- _本文抜粋_
「商工とやま」平成18年5月号

特別寄稿
「新しい富山の創造」 〜未来への出発点〜  (平成18年度/富山市商工労働部関係施策)

 本格的な人口減少・超高齢社会の到来など社会環境の大きな変化に伴い、地方自治体においても、地方分権の時代にふさわしい簡素で効率的な行政システムを確立する必要があり、行政改革の推進と効率的で持続可能な財政への転換が求められております。

 本市では、北陸新幹線の開業を見据えた中で、高齢者にとって暮らしやすい、都市機能が充実し魅力にあふれた夢のあるまちづくりを進める必要があると考えており、今後は、車中心の地域づくりから拠点集中型の、いわゆる「コンパクトなまちづくり」を目指してまいります。

 都心部では、路面電車を活用しながら、商業施設が集まり、人々で賑わう都市としての再生を図り、また、郊外では、富山港線やJR高山本線の沿線駅を核とした魅力あるまちづくりを進めてまいります。

 平成18年度の富山市の予算は、新市の予算編成方針に基づいたはじめての予算であり、市では、この予算が、本市の未来への出発点となると考えており、この予算をもとに、県都として、また、日本海側有数の中核都市として、将来に向かって大きくはばたくため、夢の実現に向けて、各種事業に取り組んでまいります。

- _やること一覧_
**1)** 本文抜粋について、次の問いに答えてください。
(a) 郊外のまちづくりで核とするのは、どの路線の沿線駅ですか。
(b) 都心部の再生で活用するとされているものは何ですか。
(c) 平成18年度の富山市の予算は、何に基づいたはじめての予算ですか。
**2)** 本文抜粋の次の一文を英語に訳してください。「都心部では、路面電車を活用しながら、商業施設が集まり、人々で賑わう都市としての再生を図り、また、郊外では、富山港線やJR高山本線の沿線駅を核とした魅力あるまちづくりを進めてまいります。」
**3)** 本文抜粋のうち「本市では、北陸新幹線の開業を見据えた中で」で始まる段落を、主な内容を残して箇条書きに書き直してください。

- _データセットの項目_
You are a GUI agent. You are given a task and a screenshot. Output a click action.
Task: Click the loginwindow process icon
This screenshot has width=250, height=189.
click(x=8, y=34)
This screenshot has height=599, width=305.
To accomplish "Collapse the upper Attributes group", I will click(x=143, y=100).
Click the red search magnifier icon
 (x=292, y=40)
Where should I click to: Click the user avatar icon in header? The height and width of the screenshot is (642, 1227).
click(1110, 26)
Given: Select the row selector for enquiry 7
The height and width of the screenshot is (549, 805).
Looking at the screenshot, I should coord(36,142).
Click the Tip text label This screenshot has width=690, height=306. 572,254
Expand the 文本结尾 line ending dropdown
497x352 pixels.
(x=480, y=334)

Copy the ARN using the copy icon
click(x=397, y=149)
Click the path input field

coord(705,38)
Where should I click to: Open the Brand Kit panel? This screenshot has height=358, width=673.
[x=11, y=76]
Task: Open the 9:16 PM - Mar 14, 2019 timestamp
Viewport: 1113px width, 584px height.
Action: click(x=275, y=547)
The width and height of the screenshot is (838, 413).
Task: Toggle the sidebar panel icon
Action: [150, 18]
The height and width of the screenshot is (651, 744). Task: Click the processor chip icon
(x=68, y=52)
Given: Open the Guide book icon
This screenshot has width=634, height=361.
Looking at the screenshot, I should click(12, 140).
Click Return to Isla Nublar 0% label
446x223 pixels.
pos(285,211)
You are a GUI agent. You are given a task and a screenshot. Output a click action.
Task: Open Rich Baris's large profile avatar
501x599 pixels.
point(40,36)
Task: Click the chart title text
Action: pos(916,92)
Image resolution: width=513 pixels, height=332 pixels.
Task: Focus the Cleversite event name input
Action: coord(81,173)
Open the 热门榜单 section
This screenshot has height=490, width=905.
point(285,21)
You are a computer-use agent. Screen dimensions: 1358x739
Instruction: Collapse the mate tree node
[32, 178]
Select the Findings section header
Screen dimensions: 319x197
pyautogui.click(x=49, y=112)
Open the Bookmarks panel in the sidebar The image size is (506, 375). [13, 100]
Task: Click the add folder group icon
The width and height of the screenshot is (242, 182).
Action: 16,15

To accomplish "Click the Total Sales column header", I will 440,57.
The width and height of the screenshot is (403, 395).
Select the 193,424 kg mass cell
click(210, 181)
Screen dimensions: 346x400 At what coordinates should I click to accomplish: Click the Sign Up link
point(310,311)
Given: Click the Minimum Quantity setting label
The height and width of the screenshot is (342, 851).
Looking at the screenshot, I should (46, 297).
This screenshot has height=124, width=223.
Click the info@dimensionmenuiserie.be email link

- _正解_
**1)**
(a) 富山港線とJR高山本線
(b) 路面電車
(c) 新市の予算編成方針

**2)** In the city center, we will make use of the streetcar to revitalize the area as a city where commercial facilities gather and people throng, and in the suburbs, we will pursue attractive community development centered on the stations along the Toyamako Line and the JR Takayama Main Line.

**3)**
・北陸新幹線の開業を見据えている
・高齢者が暮らしやすく、都市機能が充実し魅力にあふれた夢のあるまちづくりを進める必要があると考えている
・今後は車中心の地域づくりから拠点集中型の「コンパクトなまちづくり」を目指す